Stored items
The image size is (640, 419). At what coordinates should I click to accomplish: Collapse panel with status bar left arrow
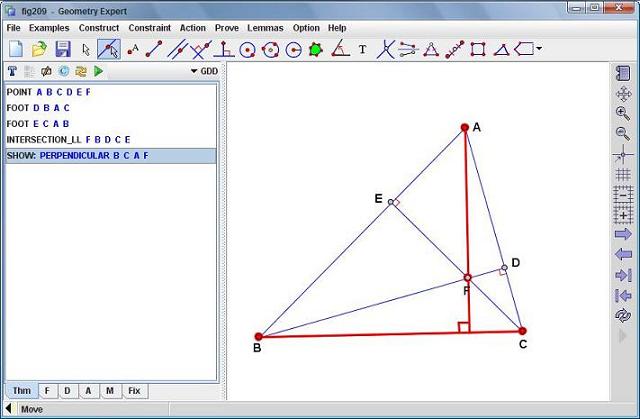[10, 409]
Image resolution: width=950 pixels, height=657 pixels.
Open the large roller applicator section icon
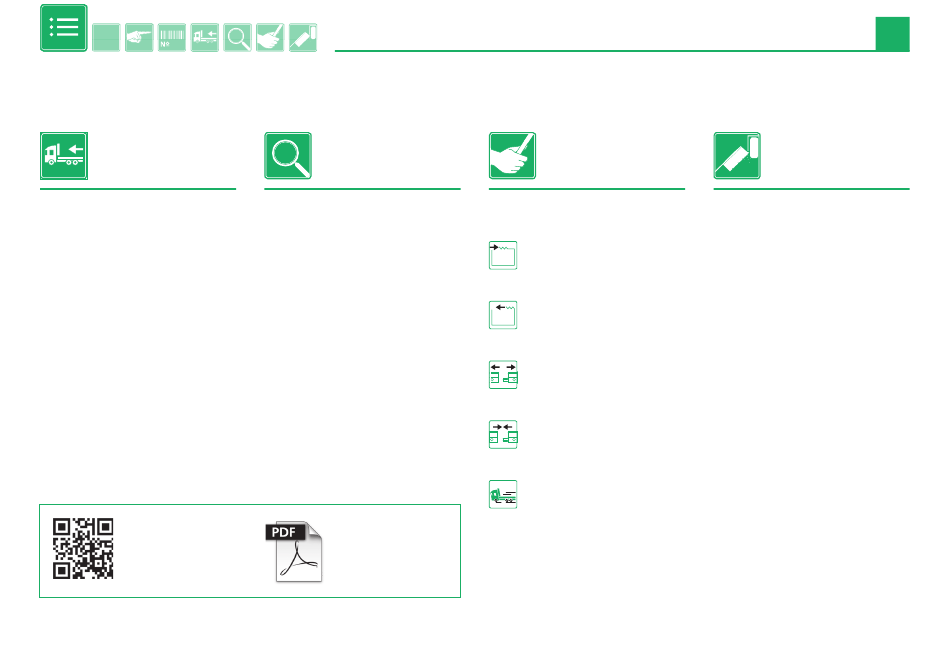coord(737,156)
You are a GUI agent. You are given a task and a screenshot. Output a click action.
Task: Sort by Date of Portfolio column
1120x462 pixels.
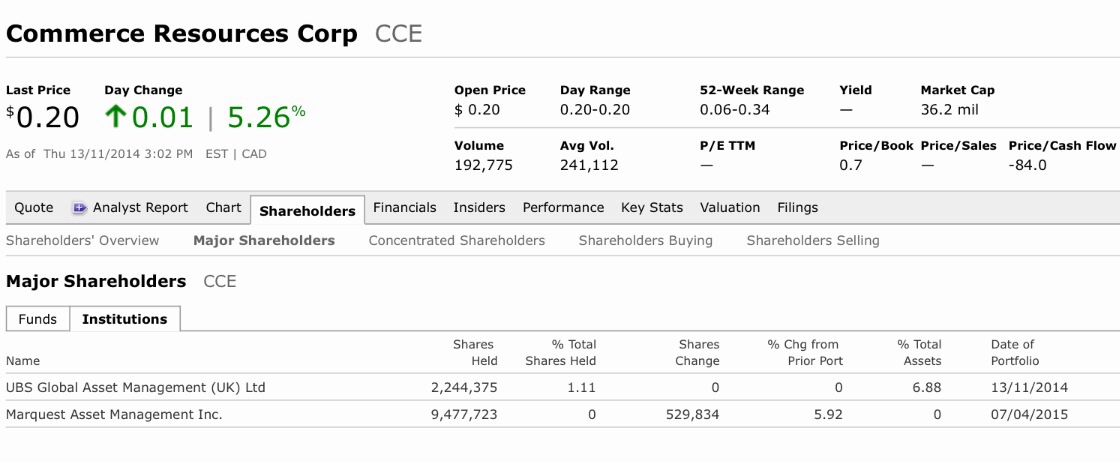tap(1015, 352)
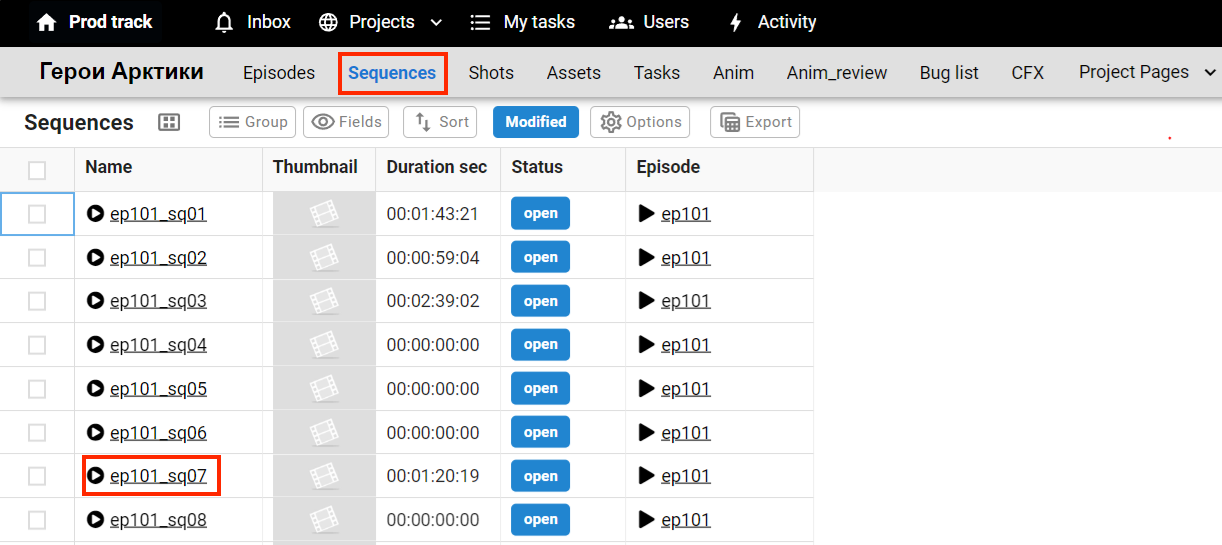Open the ep101_sq07 sequence link

(158, 476)
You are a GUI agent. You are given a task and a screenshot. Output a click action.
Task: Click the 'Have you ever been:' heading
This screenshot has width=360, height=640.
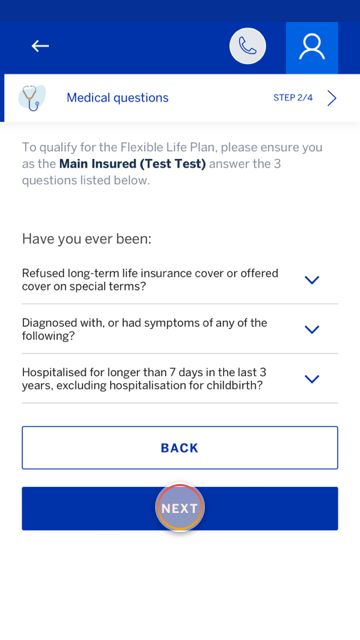(87, 239)
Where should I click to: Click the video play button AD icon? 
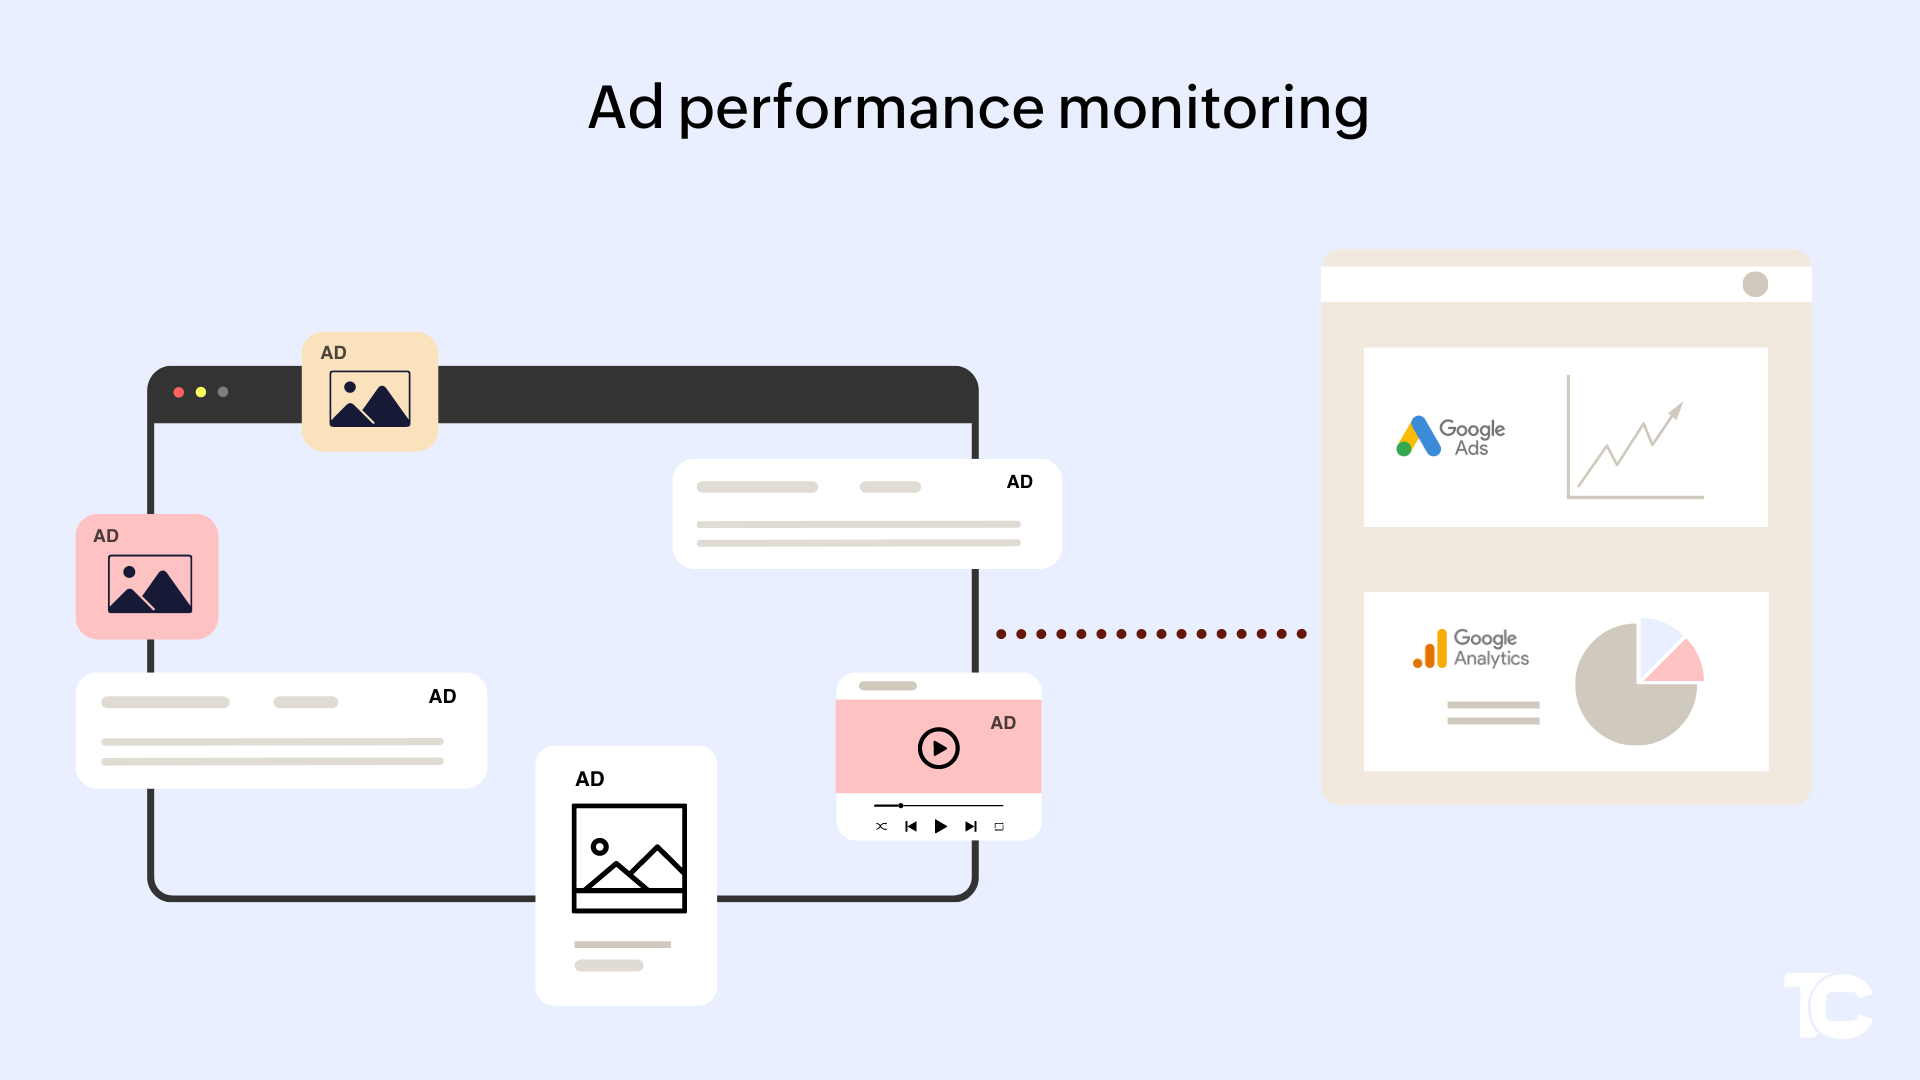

▸ **Directions**:
Output the entries above verbatim. Omit the images.

▸ **Solution to this problem**:
The image size is (640, 419). At what coordinates should I click to accomplish: Collapse panel with status bar left arrow
[10, 409]
Image resolution: width=950 pixels, height=657 pixels.
Open the large roller applicator section icon
coord(737,156)
You are a GUI agent. You are given a task and a screenshot. Output a click action.
Task: Sort by Date of Portfolio column
1120x462 pixels.
tap(1015, 352)
Open the ep101_sq07 sequence link

(158, 476)
You are a GUI agent. You are given a task and a screenshot. Output a click action.
Task: Click the 'Have you ever been:' heading
This screenshot has width=360, height=640.
(87, 239)
Where should I click to: Click the video play button AD icon? 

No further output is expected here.